## [WORK TASK]
All the lines below need to be transcribed exactly. Pictures get left out.

━━━━━ DATA FOR REVIEW ━━━━━

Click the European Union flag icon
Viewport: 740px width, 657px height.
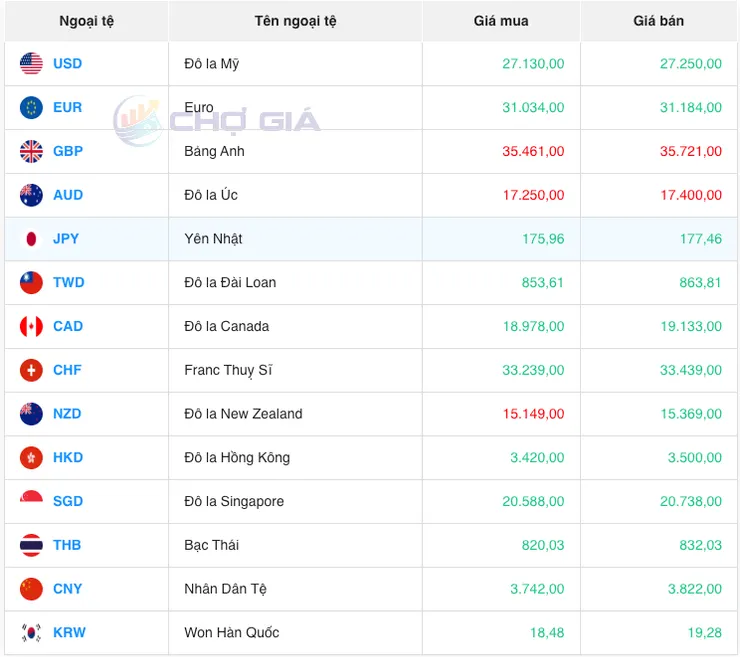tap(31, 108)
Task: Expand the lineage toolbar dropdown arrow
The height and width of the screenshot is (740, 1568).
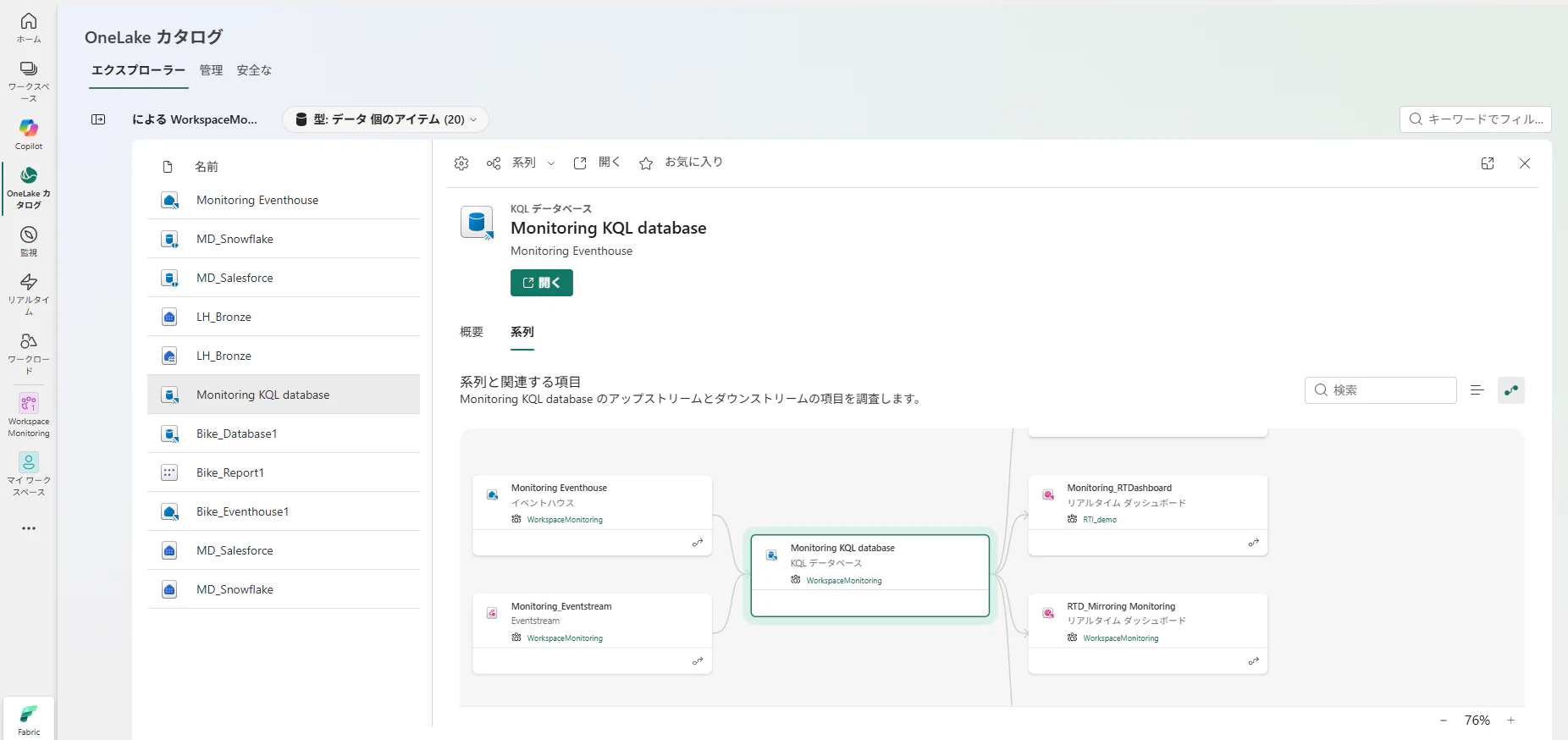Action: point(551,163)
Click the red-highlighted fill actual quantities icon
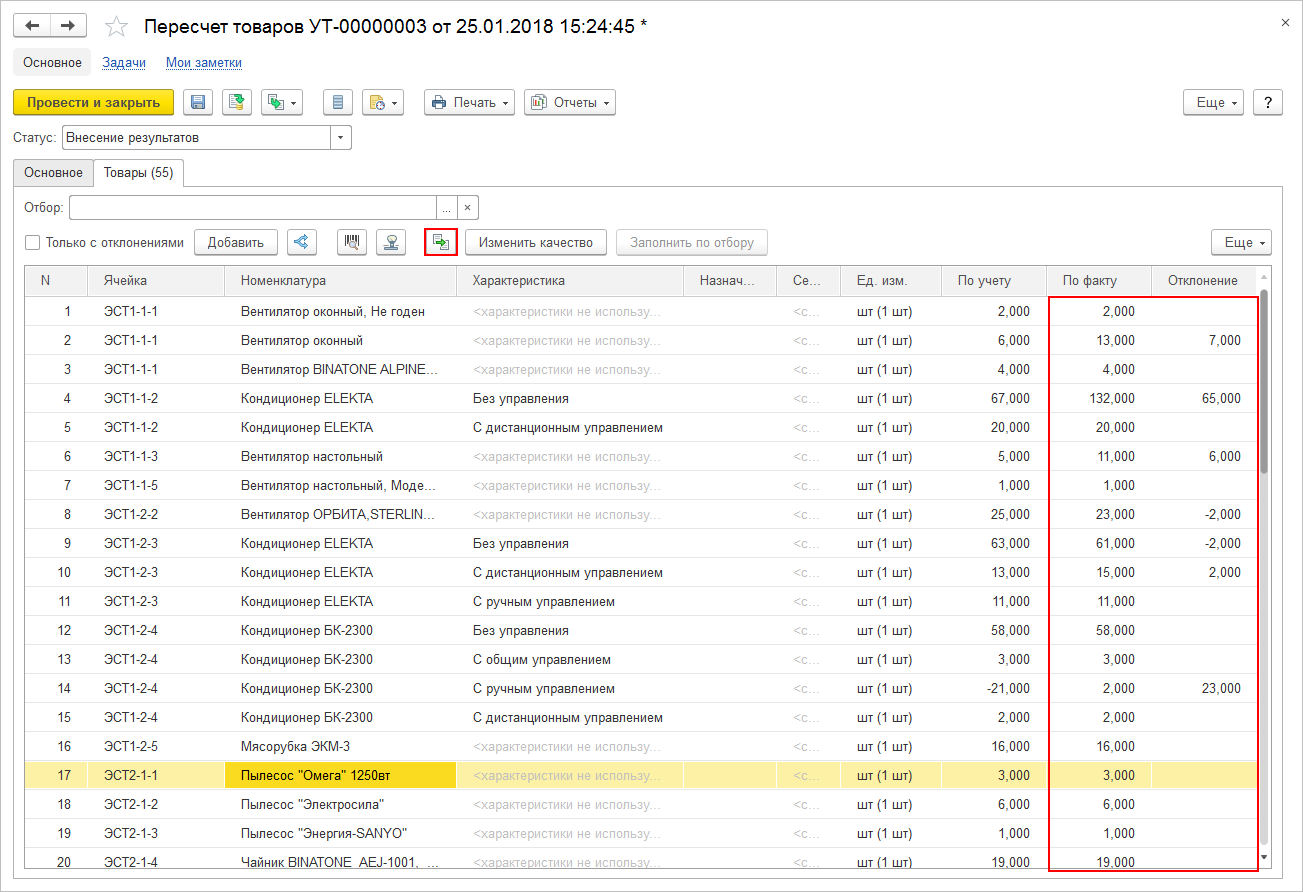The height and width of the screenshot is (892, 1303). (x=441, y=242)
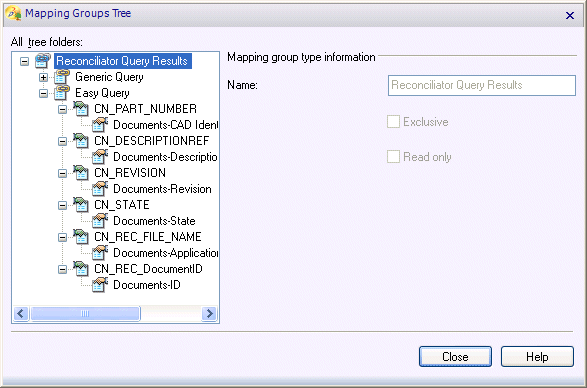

━━━━━

## [RESULT OF THE TASK]
Click the European Union flag icon
Viewport: 740px width, 657px height.
tap(31, 108)
Task: Expand the lineage toolbar dropdown arrow
The height and width of the screenshot is (740, 1568).
Action: point(551,163)
Click the red-highlighted fill actual quantities icon
The height and width of the screenshot is (892, 1303). (x=441, y=242)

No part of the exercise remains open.